3.4.7 Missing Elements
In XML, schemas are more flexible and may have a number of irregularities.
Queries in this type are to test how well the system knows to deal with the semi-structured aspect of XML data, especially elements that are declared optional in the schemas.
Generic terms:
Find element E1 whose sub-element E2 has NULL value.
XQuery expression:
FOR $a IN input()//E1 WHERE EMPTY($a/E2/text()) RETURN $a
The complexity depends on the FOR and LET-clauses that generate the test tuples.
3.4.8 Text Search
Text search plays a very important part in XML document systems. This type of queries conducts a full-text search in the form of keyword search. They will challenge the textual nature of XML documents.
Generic terms:
Find element E1 whose sub-element E2 contains a specific text Y.
XQuery expression:
FOR $a IN input()//E1
WHERE CONTAINS ($a/E2,“Y”) RETURN $a
This query has to scan large part of the document. Therefore, the number of tuples that are generated by the FOR and LET-clauses would influence the query complexity.
Also, if the query contains multiple texts, the difficulty would increase.
3.4.9 Data-type Cast
Strings are the generic data type in XML documents. But we often need to cast strings to another data type that carries more semantics. These queries challenge the system’sability to transform between datatypes.
Generic terms:
Find element E1 with a constraint that contain operations need to transform data value
of sub-element E2 to other data-type.

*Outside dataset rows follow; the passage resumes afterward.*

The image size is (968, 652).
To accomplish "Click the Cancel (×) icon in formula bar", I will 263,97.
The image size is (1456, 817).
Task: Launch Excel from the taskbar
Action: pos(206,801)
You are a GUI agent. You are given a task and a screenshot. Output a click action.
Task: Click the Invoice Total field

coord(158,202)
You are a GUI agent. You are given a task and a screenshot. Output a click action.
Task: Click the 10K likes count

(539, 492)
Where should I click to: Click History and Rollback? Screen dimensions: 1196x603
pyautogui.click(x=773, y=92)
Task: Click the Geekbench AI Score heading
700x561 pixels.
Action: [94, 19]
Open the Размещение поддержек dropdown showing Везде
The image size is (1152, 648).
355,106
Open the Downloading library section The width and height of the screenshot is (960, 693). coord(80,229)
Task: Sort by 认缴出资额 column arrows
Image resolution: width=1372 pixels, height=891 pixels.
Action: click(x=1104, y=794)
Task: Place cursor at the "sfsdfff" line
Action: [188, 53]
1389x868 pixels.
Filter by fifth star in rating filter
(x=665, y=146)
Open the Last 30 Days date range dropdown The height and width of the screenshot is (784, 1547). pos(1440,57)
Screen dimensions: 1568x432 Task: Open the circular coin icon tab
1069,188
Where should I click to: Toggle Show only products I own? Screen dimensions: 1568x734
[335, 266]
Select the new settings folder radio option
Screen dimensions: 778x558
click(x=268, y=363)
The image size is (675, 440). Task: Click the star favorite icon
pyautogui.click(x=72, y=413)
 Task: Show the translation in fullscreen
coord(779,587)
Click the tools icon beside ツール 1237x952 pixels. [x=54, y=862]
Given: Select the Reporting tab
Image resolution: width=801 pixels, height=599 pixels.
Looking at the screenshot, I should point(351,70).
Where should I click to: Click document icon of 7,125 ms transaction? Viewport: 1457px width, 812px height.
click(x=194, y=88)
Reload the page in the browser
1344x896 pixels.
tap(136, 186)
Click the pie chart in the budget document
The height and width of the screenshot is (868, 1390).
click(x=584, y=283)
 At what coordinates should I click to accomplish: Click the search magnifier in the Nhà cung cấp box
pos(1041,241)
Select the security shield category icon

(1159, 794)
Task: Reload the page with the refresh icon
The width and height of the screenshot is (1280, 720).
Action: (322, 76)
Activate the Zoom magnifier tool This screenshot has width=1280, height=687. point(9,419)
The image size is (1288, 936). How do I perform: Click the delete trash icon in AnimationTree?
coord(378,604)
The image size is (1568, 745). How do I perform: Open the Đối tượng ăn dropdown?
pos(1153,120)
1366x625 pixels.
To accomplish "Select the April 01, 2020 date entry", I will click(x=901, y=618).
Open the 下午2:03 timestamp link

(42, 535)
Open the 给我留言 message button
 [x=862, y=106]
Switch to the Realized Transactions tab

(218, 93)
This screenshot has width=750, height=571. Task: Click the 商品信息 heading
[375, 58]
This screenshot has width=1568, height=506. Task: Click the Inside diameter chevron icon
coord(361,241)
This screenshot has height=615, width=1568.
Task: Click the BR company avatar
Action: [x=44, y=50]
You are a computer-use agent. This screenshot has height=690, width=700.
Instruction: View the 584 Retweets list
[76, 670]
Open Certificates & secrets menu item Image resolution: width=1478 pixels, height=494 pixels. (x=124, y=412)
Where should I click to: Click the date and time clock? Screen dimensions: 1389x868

Retrieve element E1 whose sub-element E2 is bigger than a certain number X.
XQuery expression:
FOR $a IN input()//E1 WHERE $a/E2 > X RETURN $a
The number of tuples needs to be transformed affects the execution efficiency. If there are several casting conditions in a query, the complexity would increase.
3.4.10 Function Application
The following query challenges the system with aggregate functions such as count, avg, max, min and sum.
Generic terms:
Group element E1 by sub-element E2, and calculate the total number of elements for each group.
XQuery expression:
FOR $a IN DISTINT-VALUES (input()//E1/E2) LET $b := input()//E1[E2 = $a]
RETURN count($b)
The complexity of this query is influenced by the number of tuples that are generated by the FOR and LET-clauses.